Platelets induce endoplasmic reticulum stress in macrophages in vitro.

BACKGROUND: Endoplasmic reticulum (ER) stress is a key feature of lipid-laden macrophages and contributes to the development of atherosclerotic plaques. Blood platelets are known to interact with macrophages and finetune effector functions such as inflammasome activation and phagocytosis. However, the effect of platelets on ER stress induction is unknown. The objective of this study is to elucidate the potential of platelets to regulate ER stress in macrophages in vitro.
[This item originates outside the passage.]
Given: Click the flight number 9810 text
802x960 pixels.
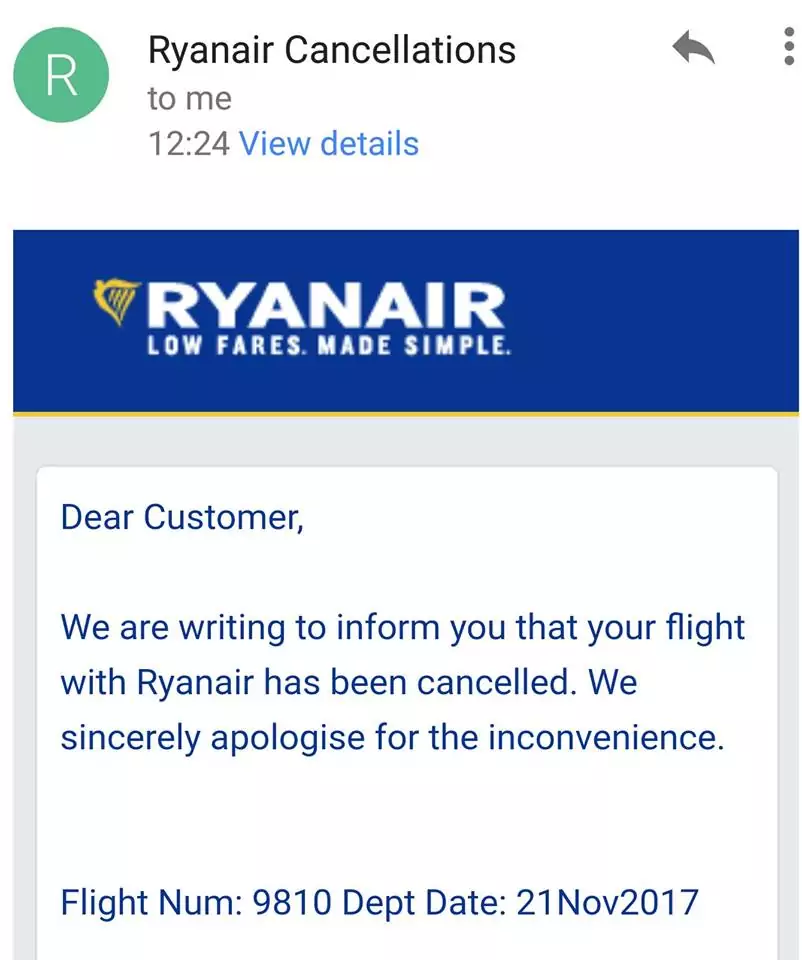Looking at the screenshot, I should point(292,902).
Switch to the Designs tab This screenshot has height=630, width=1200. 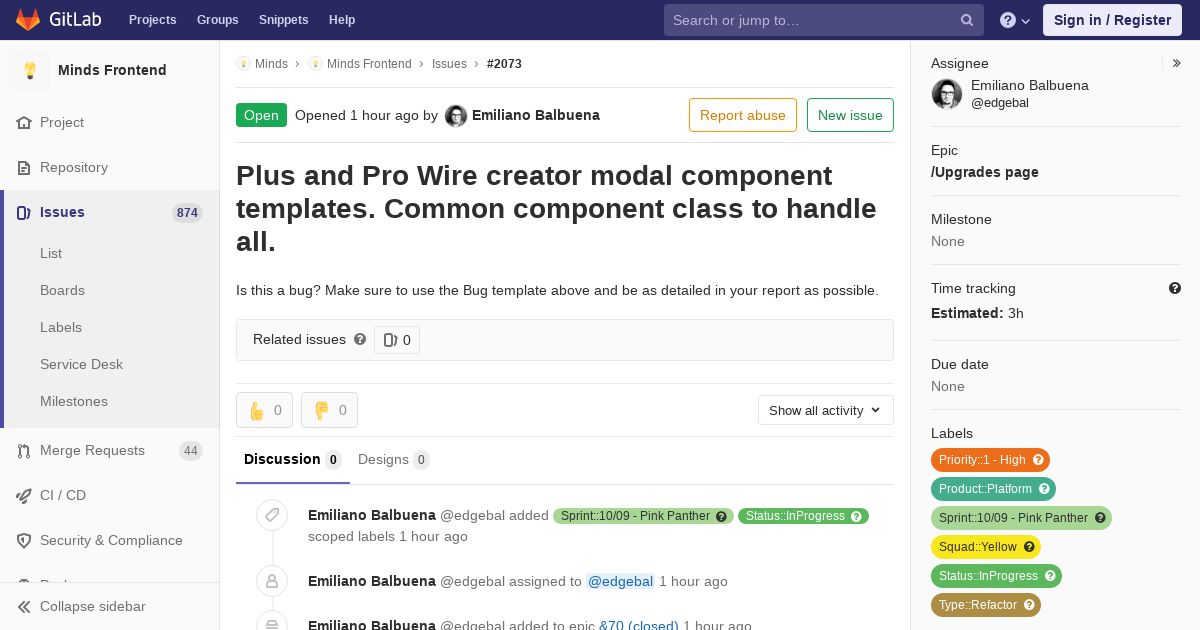(x=394, y=460)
METHODS: Bone marrow-derived macrophages (BMDM) and RAW 264.7 cells were incubated with isolated murine platelets, and ER stress and inflammation markers were determined by RT-qPCR, western blotting, and ELISA. ER morphology was investigated by electron microscopy. Cell viability, lipid accumulation, and activation were measured by flow cytometry. To gain mechanistic insights, co-incubation experiments were performed with platelet decoys/releasates, as well as lipopolysaccharide, blocking antibodies, and TLR4 inhibitors.

RESULTS: Co-incubation of platelets and macrophages led to elevated levels of ER stress markers (BIP, IRE1α, CHOP, XBP1 splicing) in murine and human macrophages, which led to a pronounced enlargement of the ER. Macrophage ER stress was accompanied by increased release of pro-inflammatory cytokines and intracellular lipid accumulation, but not cell death. Platelet decoys, but not platelet releasates or lysate from other cells, phenocopied the effect of platelets. Blocking TLR4 inhibited inflammatory activation of macrophages but did not affect ER stress induction by platelet co-incubation.

CONCLUSION: This study is the first to demonstrate that platelets induce ER stress and UPR in macrophages by heat-sensitive membrane proteins independent of inflammatory activation of macrophages.